--- TASK TO COMPLETE ---
From top to bottom, restate the entries below word for word.

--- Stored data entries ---

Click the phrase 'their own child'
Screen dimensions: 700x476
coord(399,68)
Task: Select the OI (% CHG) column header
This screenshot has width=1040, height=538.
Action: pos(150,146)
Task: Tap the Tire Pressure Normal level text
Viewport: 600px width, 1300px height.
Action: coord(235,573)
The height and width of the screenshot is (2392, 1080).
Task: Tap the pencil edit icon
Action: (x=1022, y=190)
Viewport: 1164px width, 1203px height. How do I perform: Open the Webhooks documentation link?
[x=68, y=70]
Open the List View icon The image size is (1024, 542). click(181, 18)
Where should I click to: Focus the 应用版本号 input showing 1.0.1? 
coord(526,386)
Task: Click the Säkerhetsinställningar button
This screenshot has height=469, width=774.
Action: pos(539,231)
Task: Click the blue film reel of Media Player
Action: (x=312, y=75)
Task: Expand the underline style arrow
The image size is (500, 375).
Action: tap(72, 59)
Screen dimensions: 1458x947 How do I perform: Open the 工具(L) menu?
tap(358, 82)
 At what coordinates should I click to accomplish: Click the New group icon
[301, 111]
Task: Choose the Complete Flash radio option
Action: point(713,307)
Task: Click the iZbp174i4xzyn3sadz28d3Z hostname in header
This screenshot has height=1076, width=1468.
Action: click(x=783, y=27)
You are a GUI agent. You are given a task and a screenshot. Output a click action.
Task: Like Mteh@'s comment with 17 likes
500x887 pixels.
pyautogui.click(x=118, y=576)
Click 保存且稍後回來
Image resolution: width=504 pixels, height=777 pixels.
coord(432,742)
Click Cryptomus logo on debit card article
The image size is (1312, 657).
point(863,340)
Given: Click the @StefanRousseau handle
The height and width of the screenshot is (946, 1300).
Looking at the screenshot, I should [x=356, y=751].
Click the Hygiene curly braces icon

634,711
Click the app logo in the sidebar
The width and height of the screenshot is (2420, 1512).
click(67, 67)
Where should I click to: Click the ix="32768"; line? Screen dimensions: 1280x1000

--- SOLUTION TO THIS TASK ---
Click the phrase 'their own child'
Screen dimensions: 700x476
coord(399,68)
Task: Select the OI (% CHG) column header
This screenshot has width=1040, height=538.
Action: pos(150,146)
Task: Tap the Tire Pressure Normal level text
Viewport: 600px width, 1300px height.
Action: coord(235,573)
The height and width of the screenshot is (2392, 1080).
Task: Tap the pencil edit icon
Action: (x=1022, y=190)
Viewport: 1164px width, 1203px height. How do I perform: Open the Webhooks documentation link?
[x=68, y=70]
Open the List View icon The image size is (1024, 542). click(181, 18)
Where should I click to: Focus the 应用版本号 input showing 1.0.1? 
coord(526,386)
Task: Click the Säkerhetsinställningar button
This screenshot has height=469, width=774.
Action: pos(539,231)
Task: Click the blue film reel of Media Player
Action: (x=312, y=75)
Task: Expand the underline style arrow
The image size is (500, 375).
Action: tap(72, 59)
Screen dimensions: 1458x947 How do I perform: Open the 工具(L) menu?
tap(358, 82)
 At what coordinates should I click to accomplish: Click the New group icon
[301, 111]
Task: Choose the Complete Flash radio option
Action: point(713,307)
Task: Click the iZbp174i4xzyn3sadz28d3Z hostname in header
This screenshot has height=1076, width=1468.
Action: click(x=783, y=27)
You are a GUI agent. You are given a task and a screenshot. Output a click action.
Task: Like Mteh@'s comment with 17 likes
500x887 pixels.
pyautogui.click(x=118, y=576)
Click 保存且稍後回來
Image resolution: width=504 pixels, height=777 pixels.
coord(432,742)
Click Cryptomus logo on debit card article
The image size is (1312, 657).
point(863,340)
Given: Click the @StefanRousseau handle
The height and width of the screenshot is (946, 1300).
Looking at the screenshot, I should [x=356, y=751].
Click the Hygiene curly braces icon

634,711
Click the app logo in the sidebar
The width and height of the screenshot is (2420, 1512).
click(67, 67)
Where should I click to: Click the ix="32768"; line? Screen dimensions: 1280x1000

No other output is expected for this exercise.